The same thing happens, through much the same mechanism, in flies that are deprived of protein.
But when flies are deprived of sugar, they gravitate toward sugary food, says study author Pankaj Kapahi, a geneticist at the Buck Institute for Age Research.
Fruit flies are an ideal organism for studying biology: their genetics have been heavily explored, and genes are widely shared among organisms. “The genes that regulate many processes are conserved,” Kapahi says. “Over 400 human disease genes have been found in fruit flies, so it is very pertinent to use a model like this, where we can get the answer at a fraction of the cost, and get it quickly.”
Rather fight than switch?
“The dietary switch is pretty amazing,” says Kapahi. “During life history and development, all organisms, from simple insects up to humans, need to switch the type of nutrients they consume.” Growing animals need more protein than older ones, and the several dietary switches help ensure they get what they need.
Kapahi admits that the existence of such innate mechanisms has been controversial, and they may seem more old wives’ tale than hard-core science, but he insists they are legit. “When you do not get much protein, or much carbohydrate, there are homeostatic mechanisms that tell the organism, ‘We need to find protein,’ or ‘We are running low on carbohydrate.’”
It stands to reason that evolution would craft such switches, but reason and reality do not always agree. And yet in lab experiments with the fruit fly, Kapahi found evidence that such switches are working, and even tracked down some of their chemical mechanisms.
The activity seems to center on the TOR (target of rapamycin — don’t ask us…) pathway, which helps detect the level of nutrients in the animal, and is also involved in diabetes and cancer. To explore how proteins work in the TOR pathway, Kapahi and colleagues found that certain proteins that triggered the TOR pathway caused un-mated females to eat more yeast.
Although those proteins caused the virgin ladies to eat like mated females, they did not change the choices of mated females, suggesting that their dietary switch had already been activated.
The aging connection
TOR is known to be “a nutrition sensor that’s found from plants to humans,” Kapahi says. “It’s the link between nutrients in the environment and growth. When you eat protein, the TOR signal is part of an ancient natural sensor that says ‘There is now enough food around, let’s turn these nutrients into protein and grow bigger.’”
But the current study “suggests that TOR is also an important pathway for balancing the nutrients, specifically protein and carbohydrate,” Kapahi says. Kapahi observes that TOR has also been linked to aging in four species. “If you inhibit TOR, you get a lifespan extension,” and the mechanism may help explain the anti-aging effects of caloric restriction.
Eventually, monkeying with the TOR signal system could be the basis for drugs against diabetes, obesity, cancer or aging itself. But because TOR does multiple jobs, “that could potentially have effects on how the animal selects its diet,” Kapahi says.

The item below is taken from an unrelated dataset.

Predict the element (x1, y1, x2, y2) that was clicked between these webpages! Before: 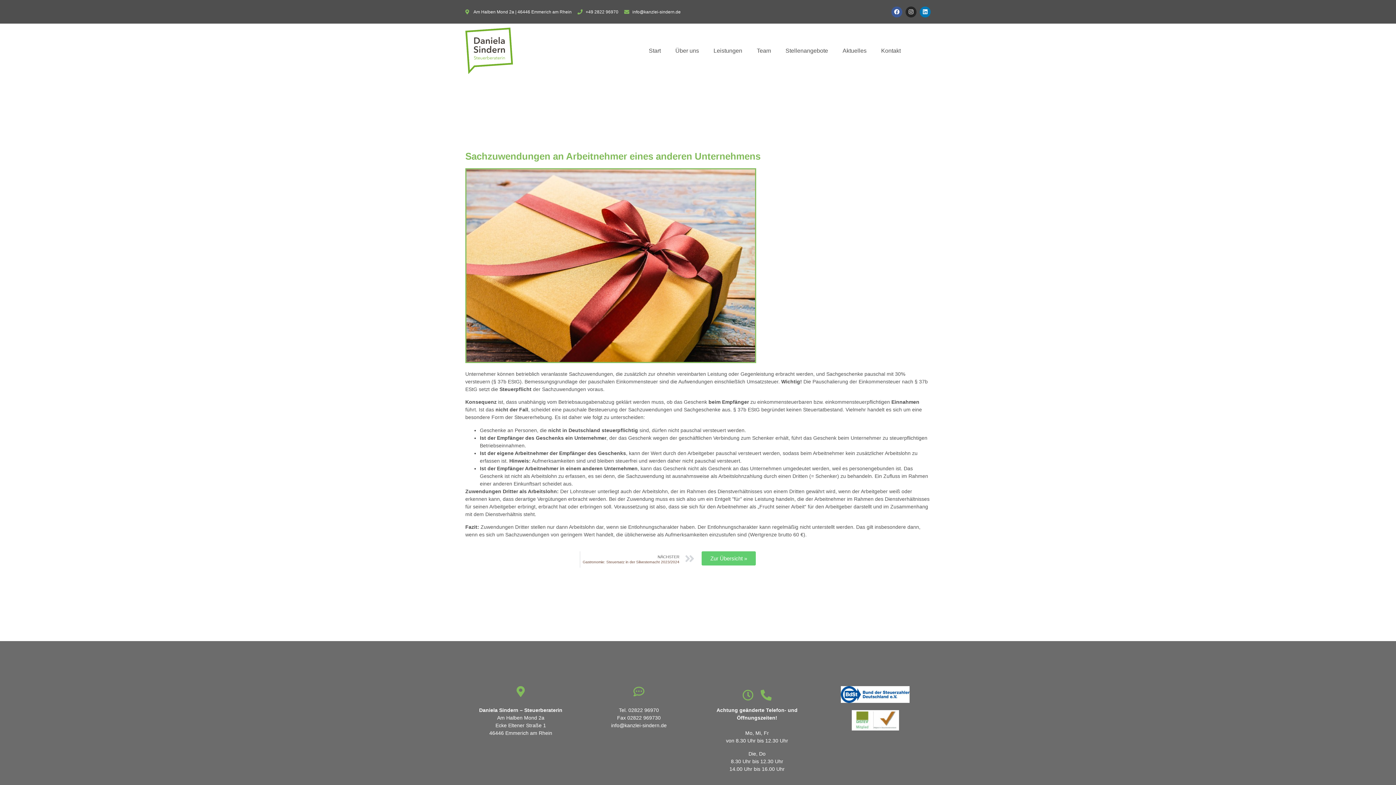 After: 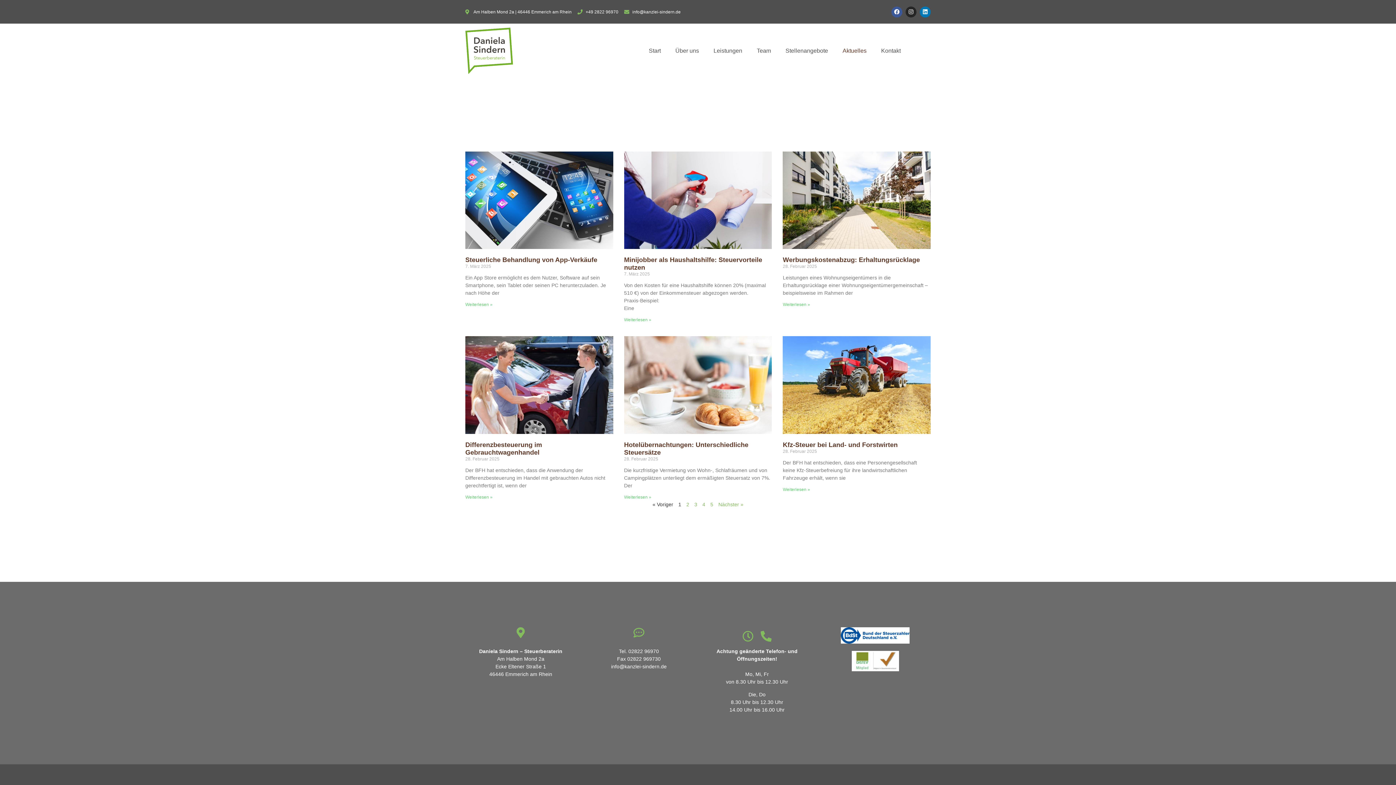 Action: bbox: (701, 551, 756, 565) label: Zur Übersicht »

Already, finding that ancient genetic pathways can affect food choice in the fruit fly reinforces the notion that cellular processes are working to decide what we eat. “We humans unconsciously go toward certain foods,” says Kapahi. “Why do we combine rice and beans in so many cultures?”
Neither rice nor beans has all the amino acids needed for a complete protein, but together “they make a very nice mix,” Kapahi says. “We have been practicing this for thousands of years, without realizing why, but it gives us an optimal amino acid balance.”